▶ [Selected text]
* * * * * * * * *

Kate Franklin is Associate Professor of Armenian Art and Architecture in the Department of the History of Art and Architecture at Tufts University. An anthropological archaeologist and cultural historian of medieval Armenia and the Silk Road, Kate has researched landscape, architecture and material culture of the high middle ages in the Republic of Armenia for nearly two decades.
Her first monograph, Everyday Cosmopolitanisms: Living the Silk Road in Medieval Armenia (UC Press 2021) examines the medieval worldmakings of the Silk Road from the doorway of a caravan inn in the Armenian highlands. Her second book co-authored with Michael Bintley, is Landscapes and Environments of the Middle Ages (Routledge 2023), an interdisciplinary examination of the idea of nature as constructed and enacted across the medieval world, and in modern memory of the middle ages. Kate is currently working on a number of projects, including archival work on Soviet heritage-making, epigraphic approaches to medieval political ecologies, and a literary and art-historical as well as archaeological exploration of the late medieval world of bishop Step’anos Orbelyan’s universal history of Syunik.
lecture
Time Travels and the Possibility of Redemption in a Fragmented Armenian Manuscript
This paper considers the making of art as a work of speculation, of speculative fabrication, even of speculative fiction. My comments are oriented around a dismembered and recently remembered manuscript produced in 1311 in the scriptorium at Gladzor, in the southern regions of what is now the Republic of Armenia. The manuscript, now in fragments across multiple collections, was produced at a time when future-thinking was a source of great anxiety and extreme importance to historians, writers, and artists like the young painter T’oros Sarkawag (T’oros the Deacon). These artists and scholars found themselves, to quote the frustrated sci-fi author William Gibson, off the edge of the table, suspended between the end of time and its redemption. The exquisitely present, surprisingly intimate gospel illuminations created by T’oros invite us to think about the construction of emotional communities within the space of memory, in the temporal collapse of prayer, lamentation, and mourning. Considered in the context of the monastic community excavated at Gladzor by archaeologists in the 1970s, and the transforming landscape which surrounded him, T’oros’ painterly time travels reveal a hope placed in art’s ability to bend space and time, to sustain life, and to create futures.

* * * * * * * * *

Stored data
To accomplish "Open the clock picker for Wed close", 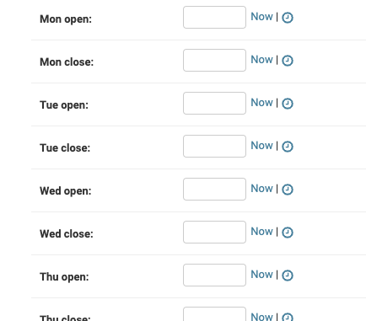I will 288,233.
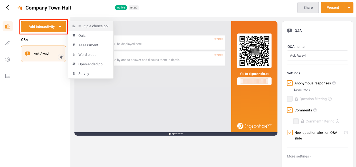Click the help icon next to Comments
The height and width of the screenshot is (167, 356).
pos(315,110)
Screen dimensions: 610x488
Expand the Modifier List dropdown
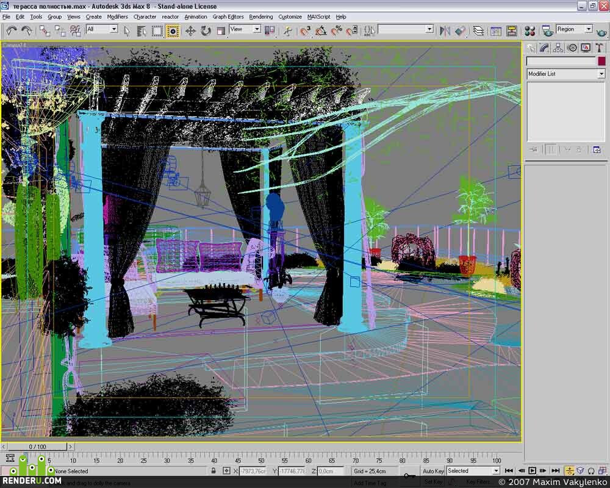click(566, 74)
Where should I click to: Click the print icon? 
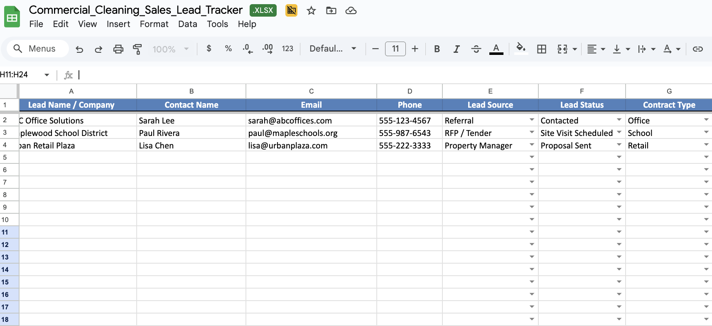pos(118,49)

* * * * * * * * *

▶ [Activity 1] Rewrite the paragraph of the text on Kate Franklin that begins "Her first monograph" as a short bulleted list, keeping its main facts.
▶ [Activity 2]
Answer these questions from the text on Kate Franklin, marking each answer with its letter:
(a) At which university does Kate Franklin teach?
(b) Which publisher issued Landscapes and Environments of the Middle Ages, and in what year?
(c) In what year was the manuscript discussed in the lecture produced?
▶ [Activity 3] Return the passage of the text on Kate Franklin from "Kate Franklin is" to "nearly two decades.", copied word for word.
None of the stored data is needed here.

▶ [Exercise output 1]
- First monograph: Everyday Cosmopolitanisms: Living the Silk Road in Medieval Armenia (UC Press 2021), which examines medieval worldmakings of the Silk Road from the doorway of a caravan inn in the Armenian highlands.
- Second book, co-authored with Michael Bintley: Landscapes and Environments of the Middle Ages (Routledge 2023), an interdisciplinary examination of nature as constructed and enacted across the medieval world and in modern memory of the middle ages.
- Current projects: archival work on Soviet heritage-making; epigraphic approaches to medieval political ecologies; a literary, art-historical and archaeological exploration of the late medieval world of bishop Step’anos Orbelyan’s universal history of Syunik.

▶ [Exercise output 2]
(a) Tufts University
(b) Routledge, 2023
(c) 1311

▶ [Exercise output 3]
Kate Franklin is Associate Professor of Armenian Art and Architecture in the Department of the History of Art and Architecture at Tufts University. An anthropological archaeologist and cultural historian of medieval Armenia and the Silk Road, Kate has researched landscape, architecture and material culture of the high middle ages in the Republic of Armenia for nearly two decades.